▶ Excerto do texto
++++

Fugas - dicas dos leitores

  • Ademar Costa, 58 anos, Póvoa de Varzim
    Ademar Costa, 58 anos, Póvoa de Varzim Paulo Pimenta
  • José Alberto Silva dos Santos, 52 anos, Almada
    José Alberto Silva dos Santos, 52 anos, Almada Miguel Manso
  • Maria Clara Costa, 74 anos, Amadora
    Maria Clara Costa, 74 anos, Amadora João Silva
  • Augusto Küttner Magalhães, 65 anos, Porto
    Augusto Küttner Magalhães, 65 anos, Porto Fernando Veludo/NFactos
  • Maria João Castro, 47 anos, Caldas da Rainha
    Maria João Castro, 47 anos, Caldas da Rainha DR

“A Fugas é uma fuga para mim e para os meus sonhos”

Por Andreia Marques Pereira; Mara Gonçalves

São leitores fiéis da Fugas e colaboradores mais ou menos permanentes da secção As fugas dos leitores. Ao longo dos anos, têm enchido as páginas da revista com os seus relatos de viagem. A todos — e aos muitos outros que não estão neste artigo — o nosso muito obrigado.

José Alberto Silva dos Santos
52 anos, Almada

A primeira vez que leu a Fugas foi “num curso de escrita de viagens ministrado pelo Tiago Salazar”, há quatro anos. O primeiro texto que enviou, “para ver como corria”, escreveu-o “uns dias antes do segundo curso”, dois anos depois. “Passados três dias foi publicado e lá fui eu de jornalinho debaixo do braço para mostrar ao meu amigo Tiago e qual não é o meu espanto quando ele diz para ler em voz alta para todos”, conta José Alberto Santos.

++++

▶ Material fornecido
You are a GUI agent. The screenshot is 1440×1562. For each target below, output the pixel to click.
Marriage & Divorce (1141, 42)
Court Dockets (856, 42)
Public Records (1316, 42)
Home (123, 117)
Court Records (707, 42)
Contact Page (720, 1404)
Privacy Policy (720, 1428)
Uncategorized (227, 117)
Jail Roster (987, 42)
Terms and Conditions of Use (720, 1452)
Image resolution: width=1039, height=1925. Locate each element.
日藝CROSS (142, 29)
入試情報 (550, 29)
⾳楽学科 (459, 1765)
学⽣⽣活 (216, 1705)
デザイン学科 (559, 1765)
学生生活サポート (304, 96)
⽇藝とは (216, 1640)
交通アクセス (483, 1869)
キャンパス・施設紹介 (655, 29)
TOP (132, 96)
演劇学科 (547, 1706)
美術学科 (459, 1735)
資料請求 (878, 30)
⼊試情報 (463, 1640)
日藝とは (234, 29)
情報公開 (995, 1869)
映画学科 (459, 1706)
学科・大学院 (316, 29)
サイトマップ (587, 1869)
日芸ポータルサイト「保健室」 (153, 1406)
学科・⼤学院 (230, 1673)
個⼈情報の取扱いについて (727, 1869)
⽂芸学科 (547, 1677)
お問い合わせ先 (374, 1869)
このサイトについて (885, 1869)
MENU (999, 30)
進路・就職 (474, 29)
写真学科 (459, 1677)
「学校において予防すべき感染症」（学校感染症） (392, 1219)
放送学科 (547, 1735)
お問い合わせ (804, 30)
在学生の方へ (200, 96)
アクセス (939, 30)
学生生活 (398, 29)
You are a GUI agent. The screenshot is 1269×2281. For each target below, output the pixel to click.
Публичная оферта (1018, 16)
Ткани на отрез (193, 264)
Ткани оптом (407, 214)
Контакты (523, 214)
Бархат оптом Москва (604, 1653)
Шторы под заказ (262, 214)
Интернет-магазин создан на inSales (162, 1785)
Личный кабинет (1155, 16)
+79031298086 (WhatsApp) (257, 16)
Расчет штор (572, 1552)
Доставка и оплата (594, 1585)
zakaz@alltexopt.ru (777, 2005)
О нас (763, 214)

++++

▶ Problemas
**A.** Resuma em duas frases o texto sobre os leitores da Fugas.
**B.** Por favor, indique todos os leitores da lista inicial do texto sobre os leitores da Fugas, com a idade e a localidade de cada um.
**C.** Responda às perguntas com base no texto sobre os leitores da Fugas.
(i) Quem assina o texto?
(ii) Em que secção da revista colaboram estes leitores?
(iii) Quem ministrou o curso de escrita de viagens em que José Alberto Santos leu a Fugas pela primeira vez?
Os itens apresentados acima provêm de outra fonte.

▶ Respostas aos exercícios
**A.** Os leitores retratados são leitores fiéis da Fugas e colaboradores da secção As fugas dos leitores, que ao longo dos anos encheram as páginas da revista com relatos de viagem e a quem a revista agradece. José Alberto Silva dos Santos, de 52 anos e de Almada, leu a Fugas pela primeira vez num curso de escrita de viagens ministrado por Tiago Salazar e viu o seu primeiro texto publicado três dias depois de o enviar.

**B.**
- Ademar Costa, 58 anos, Póvoa de Varzim
- José Alberto Silva dos Santos, 52 anos, Almada
- Maria Clara Costa, 74 anos, Amadora
- Augusto Küttner Magalhães, 65 anos, Porto
- Maria João Castro, 47 anos, Caldas da Rainha

**C.**
(i) Andreia Marques Pereira e Mara Gonçalves.
(ii) Na secção As fugas dos leitores.
(iii) Tiago Salazar.